1.3 表位多肽的預測與合成 本文通過計算機程序NetMHCpan-4.0對口蹄疫病毒CTL表位進行預測，同時結合1.2中方法結果，以期獲得豬SLA-1*080101等位基因的潛在結合多肽。按照此方法，獲得6條預測的可能性較高的CTL表位多肽，然后通過固相合成法合成并利用高效液相色譜純化，使其純度大于90%。

1.4 疫苗配制 為了減少實驗動物使用數量，保障動物福利，本試驗選取3種CTL表位多肽抗原混合為一組(第1組P1、P2、P3，第2組P4、P5、P6)配制疫苗。具體配制方法如下：每組苗各取多肽抗原3 mg，分別用50 mL PBS稀釋至每種多肽抗原濃度為60 μg/mL，過濾除菌制成抗原相；將上述液體與50 mL佐劑配制成疫苗。

1.5 動物免疫 按照表1進行動物免疫，所選動物為口蹄疫抗體陰性的三元雜交豬，每頭動物耳根后肌內注射指定疫苗1 mL，每種疫苗免疫5頭動物，同時設置未免動物空白對照組3頭。

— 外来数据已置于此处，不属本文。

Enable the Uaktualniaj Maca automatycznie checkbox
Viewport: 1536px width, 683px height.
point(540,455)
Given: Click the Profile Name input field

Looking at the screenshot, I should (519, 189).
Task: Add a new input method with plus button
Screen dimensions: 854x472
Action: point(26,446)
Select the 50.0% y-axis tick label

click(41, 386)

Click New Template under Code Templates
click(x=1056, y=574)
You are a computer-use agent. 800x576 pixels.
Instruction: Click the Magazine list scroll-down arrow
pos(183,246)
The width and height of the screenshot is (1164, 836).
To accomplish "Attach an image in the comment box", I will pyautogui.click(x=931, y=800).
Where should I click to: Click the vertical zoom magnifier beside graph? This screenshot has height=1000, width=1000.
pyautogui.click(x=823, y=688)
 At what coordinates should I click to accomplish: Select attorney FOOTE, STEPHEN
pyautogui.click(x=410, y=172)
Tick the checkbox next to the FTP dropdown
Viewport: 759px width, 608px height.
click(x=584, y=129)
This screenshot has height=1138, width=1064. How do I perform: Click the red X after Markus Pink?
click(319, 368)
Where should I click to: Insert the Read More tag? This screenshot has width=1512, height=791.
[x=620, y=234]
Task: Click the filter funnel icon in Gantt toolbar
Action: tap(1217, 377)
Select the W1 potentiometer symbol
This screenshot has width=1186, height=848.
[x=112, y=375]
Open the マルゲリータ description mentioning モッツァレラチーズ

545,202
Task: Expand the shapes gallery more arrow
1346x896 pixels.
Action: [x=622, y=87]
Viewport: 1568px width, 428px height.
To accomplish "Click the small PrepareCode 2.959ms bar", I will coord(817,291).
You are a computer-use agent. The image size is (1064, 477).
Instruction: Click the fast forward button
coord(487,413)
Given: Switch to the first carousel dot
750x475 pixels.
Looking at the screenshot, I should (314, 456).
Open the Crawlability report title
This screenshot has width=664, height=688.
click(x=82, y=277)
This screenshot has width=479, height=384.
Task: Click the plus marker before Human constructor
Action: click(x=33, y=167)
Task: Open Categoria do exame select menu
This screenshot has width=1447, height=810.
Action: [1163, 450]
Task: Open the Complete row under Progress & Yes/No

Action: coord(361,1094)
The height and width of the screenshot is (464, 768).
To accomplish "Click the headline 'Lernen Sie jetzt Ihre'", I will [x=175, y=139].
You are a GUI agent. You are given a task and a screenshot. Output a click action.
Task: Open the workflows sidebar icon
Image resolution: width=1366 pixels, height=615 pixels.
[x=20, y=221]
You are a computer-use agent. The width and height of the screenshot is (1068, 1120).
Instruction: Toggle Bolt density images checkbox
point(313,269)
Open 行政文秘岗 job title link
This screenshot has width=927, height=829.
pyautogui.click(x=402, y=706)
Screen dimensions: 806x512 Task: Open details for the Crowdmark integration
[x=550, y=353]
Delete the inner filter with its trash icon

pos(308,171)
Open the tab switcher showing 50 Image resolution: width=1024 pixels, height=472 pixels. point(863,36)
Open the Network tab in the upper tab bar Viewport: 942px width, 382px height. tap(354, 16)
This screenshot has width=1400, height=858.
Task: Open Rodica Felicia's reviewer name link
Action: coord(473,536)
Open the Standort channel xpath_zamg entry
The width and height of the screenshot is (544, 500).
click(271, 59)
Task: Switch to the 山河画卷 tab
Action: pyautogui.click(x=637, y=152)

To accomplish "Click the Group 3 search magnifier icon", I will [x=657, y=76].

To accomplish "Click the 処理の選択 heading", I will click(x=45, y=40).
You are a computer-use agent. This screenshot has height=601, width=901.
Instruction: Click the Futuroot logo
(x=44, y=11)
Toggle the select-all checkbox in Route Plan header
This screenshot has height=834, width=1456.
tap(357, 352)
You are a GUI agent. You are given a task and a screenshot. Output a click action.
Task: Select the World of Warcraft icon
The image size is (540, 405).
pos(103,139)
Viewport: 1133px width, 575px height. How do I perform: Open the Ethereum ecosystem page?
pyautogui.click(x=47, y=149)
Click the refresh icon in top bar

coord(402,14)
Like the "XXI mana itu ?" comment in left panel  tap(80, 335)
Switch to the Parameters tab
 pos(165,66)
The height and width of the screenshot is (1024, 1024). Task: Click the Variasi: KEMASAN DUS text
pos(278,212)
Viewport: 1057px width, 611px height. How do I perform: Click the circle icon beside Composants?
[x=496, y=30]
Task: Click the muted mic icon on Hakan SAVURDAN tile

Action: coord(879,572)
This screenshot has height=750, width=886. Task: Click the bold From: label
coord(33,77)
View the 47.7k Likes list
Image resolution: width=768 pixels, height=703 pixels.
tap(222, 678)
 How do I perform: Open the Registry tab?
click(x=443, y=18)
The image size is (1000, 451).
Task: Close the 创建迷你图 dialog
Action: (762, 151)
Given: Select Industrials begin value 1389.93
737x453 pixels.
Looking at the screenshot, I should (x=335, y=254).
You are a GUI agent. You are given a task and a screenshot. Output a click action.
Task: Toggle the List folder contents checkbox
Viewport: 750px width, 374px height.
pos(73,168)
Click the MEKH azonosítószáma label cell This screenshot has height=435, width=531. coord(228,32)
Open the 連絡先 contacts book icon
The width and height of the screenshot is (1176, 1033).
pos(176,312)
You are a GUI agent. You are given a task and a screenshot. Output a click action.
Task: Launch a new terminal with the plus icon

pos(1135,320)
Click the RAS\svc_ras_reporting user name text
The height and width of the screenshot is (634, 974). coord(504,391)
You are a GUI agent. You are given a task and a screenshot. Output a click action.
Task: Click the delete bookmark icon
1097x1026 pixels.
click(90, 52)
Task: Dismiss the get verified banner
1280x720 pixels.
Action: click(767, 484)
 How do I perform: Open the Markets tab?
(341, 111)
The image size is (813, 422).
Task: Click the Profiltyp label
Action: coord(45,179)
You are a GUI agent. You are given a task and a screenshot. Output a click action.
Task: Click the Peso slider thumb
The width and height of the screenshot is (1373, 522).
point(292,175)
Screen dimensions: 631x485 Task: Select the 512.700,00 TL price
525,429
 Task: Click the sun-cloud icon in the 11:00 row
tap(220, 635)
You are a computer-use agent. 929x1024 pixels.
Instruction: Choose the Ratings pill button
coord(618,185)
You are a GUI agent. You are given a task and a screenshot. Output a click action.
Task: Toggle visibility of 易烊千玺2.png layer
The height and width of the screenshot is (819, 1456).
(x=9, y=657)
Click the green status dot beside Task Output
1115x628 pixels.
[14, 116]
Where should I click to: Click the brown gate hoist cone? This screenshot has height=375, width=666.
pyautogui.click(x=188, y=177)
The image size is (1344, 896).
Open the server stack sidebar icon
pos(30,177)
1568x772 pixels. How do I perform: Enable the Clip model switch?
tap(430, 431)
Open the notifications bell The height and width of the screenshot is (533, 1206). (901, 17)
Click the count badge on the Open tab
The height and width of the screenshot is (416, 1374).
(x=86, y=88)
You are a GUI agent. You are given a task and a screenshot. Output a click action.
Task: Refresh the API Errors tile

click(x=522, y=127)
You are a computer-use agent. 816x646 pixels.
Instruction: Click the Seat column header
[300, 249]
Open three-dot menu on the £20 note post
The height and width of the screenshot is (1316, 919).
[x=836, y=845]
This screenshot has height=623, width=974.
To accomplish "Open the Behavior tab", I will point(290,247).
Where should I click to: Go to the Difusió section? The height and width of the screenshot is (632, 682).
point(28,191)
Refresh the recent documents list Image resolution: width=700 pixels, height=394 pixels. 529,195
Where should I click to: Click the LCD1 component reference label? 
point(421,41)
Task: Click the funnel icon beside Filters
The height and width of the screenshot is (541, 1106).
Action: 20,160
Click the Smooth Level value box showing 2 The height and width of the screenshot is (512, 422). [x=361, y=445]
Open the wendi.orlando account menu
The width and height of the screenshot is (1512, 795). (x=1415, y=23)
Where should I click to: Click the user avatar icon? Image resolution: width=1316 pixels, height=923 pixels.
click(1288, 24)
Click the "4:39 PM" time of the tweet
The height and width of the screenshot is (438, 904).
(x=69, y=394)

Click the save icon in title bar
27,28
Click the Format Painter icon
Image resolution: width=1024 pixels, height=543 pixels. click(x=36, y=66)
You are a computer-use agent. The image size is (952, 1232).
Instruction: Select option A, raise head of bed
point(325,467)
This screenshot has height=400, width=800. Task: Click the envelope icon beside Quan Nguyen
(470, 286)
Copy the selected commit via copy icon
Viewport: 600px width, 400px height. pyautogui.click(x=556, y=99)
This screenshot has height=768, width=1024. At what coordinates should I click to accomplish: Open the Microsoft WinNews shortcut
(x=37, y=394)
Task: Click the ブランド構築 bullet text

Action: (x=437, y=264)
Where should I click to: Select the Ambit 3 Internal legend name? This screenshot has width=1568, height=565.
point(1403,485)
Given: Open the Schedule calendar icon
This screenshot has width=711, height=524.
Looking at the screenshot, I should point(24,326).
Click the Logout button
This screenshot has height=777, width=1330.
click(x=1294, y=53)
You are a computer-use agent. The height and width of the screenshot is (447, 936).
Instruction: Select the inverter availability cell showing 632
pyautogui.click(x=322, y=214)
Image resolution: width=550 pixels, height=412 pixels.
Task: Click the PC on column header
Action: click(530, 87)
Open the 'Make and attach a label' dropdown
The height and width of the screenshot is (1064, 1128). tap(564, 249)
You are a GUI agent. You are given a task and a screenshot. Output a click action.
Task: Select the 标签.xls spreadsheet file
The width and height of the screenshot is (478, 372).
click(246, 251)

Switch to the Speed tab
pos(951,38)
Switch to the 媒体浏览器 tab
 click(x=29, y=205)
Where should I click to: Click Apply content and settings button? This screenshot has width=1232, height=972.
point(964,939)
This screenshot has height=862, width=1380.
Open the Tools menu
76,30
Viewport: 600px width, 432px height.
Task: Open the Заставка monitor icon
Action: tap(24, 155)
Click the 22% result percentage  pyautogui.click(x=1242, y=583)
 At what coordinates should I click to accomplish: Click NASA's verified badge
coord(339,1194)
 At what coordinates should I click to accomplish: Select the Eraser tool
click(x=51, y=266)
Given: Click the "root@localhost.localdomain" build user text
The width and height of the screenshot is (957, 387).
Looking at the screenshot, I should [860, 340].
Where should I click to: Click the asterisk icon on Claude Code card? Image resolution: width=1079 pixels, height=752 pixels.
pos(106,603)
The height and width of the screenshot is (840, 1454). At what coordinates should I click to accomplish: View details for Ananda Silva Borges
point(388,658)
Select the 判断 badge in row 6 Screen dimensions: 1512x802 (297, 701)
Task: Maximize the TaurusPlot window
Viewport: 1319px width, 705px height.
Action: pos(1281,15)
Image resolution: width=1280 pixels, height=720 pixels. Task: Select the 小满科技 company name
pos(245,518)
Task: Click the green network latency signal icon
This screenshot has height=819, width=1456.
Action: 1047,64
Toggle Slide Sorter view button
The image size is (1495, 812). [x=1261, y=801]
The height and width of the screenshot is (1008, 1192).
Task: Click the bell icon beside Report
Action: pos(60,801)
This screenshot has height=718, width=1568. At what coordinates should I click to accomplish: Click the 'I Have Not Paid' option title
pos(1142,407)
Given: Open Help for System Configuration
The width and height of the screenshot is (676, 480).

免疫動物28 d后，采集免疫動物全血，分離外周血淋巴細胞，進行細胞因子檢測試驗，該試驗可以用每種多肽抗原單獨刺激相應外周血淋巴細胞，考察細胞因子的分泌情況，達到CTL表位肽篩選目的。

1.6 細胞因子的檢測(IFN-γ)

1.6.1 豬外周血單個核細胞(PBMC)的分離 取抗凝血小心加到等體積的淋巴細胞分離液液面上，于20 ℃，2 000 r/min(700 g)離心20 min。離心后中間層為淋巴細胞分離層(灰白色云霧層)，吸取該層至15 mL的離心管中。用Hank′s液洗滌細胞2次，計數，用RPMI 1640培養基調整細胞濃度為3×106個/mL待用。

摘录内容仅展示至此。